RUTH BROWN...SO LONG
posted by O.W.


Ruth Brown: So Long
From Rock and Roll (Atlantic, 1957). Also on Miss Rhythm.









Ruth Brown passed away today in Las Vegas at the age of 78. To be candid, I never followed her musical career in any meaningful way - her sound helped set the stage for later soul divas, especially for other Atlantic stand-outs like Aretha Franklin, but even if I never spent much time with her discography, I could appreciate the equally important contribution she made as an advocate for her fellow artists. Atlantic might have been the "House that Ruth Built" but Ruth herself created other institutions to assist other singers and musicians whose needs were rarely looked after by their record labels, especially once their hit-making days had ended.

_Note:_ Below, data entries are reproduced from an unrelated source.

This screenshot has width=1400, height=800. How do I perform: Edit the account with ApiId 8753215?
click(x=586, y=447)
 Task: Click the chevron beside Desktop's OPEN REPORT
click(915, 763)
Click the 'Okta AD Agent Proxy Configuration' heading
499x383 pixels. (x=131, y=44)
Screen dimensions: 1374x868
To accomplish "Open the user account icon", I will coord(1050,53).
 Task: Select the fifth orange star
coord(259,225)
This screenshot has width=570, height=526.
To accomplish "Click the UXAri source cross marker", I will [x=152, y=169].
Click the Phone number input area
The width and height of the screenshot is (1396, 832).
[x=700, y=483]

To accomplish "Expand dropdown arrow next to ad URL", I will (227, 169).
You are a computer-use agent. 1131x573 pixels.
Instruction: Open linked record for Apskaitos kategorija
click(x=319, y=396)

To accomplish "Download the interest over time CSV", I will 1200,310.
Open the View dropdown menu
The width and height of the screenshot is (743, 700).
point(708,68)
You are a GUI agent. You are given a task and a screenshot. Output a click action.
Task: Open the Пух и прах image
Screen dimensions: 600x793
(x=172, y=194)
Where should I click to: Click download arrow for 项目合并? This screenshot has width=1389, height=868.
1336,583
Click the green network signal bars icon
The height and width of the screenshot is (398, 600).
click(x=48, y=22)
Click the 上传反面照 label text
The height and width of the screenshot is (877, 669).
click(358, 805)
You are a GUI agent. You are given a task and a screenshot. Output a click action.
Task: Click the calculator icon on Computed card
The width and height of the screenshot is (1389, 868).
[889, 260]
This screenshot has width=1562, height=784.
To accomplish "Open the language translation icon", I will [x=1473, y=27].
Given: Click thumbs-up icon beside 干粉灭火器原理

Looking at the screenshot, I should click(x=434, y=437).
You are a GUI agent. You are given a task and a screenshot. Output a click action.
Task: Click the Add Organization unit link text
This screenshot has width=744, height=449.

For people who bought copies of my Soul Sides Vol. 1 compilation, a portion of your money went to the Rhythm and Blues Foundation, dedicated to the "historical and cultural preservation" of R&B. Ruth Brown founded this organization (with help from Atlantic) as a way to make sure that the legacy of the music - and its creators - wouldn't be trampled under either label greed or industry neglect. I'm proud my modest CD could help support such a cause.

To learn more about Brown, check out her award-winning autobiography, Miss Rhythm.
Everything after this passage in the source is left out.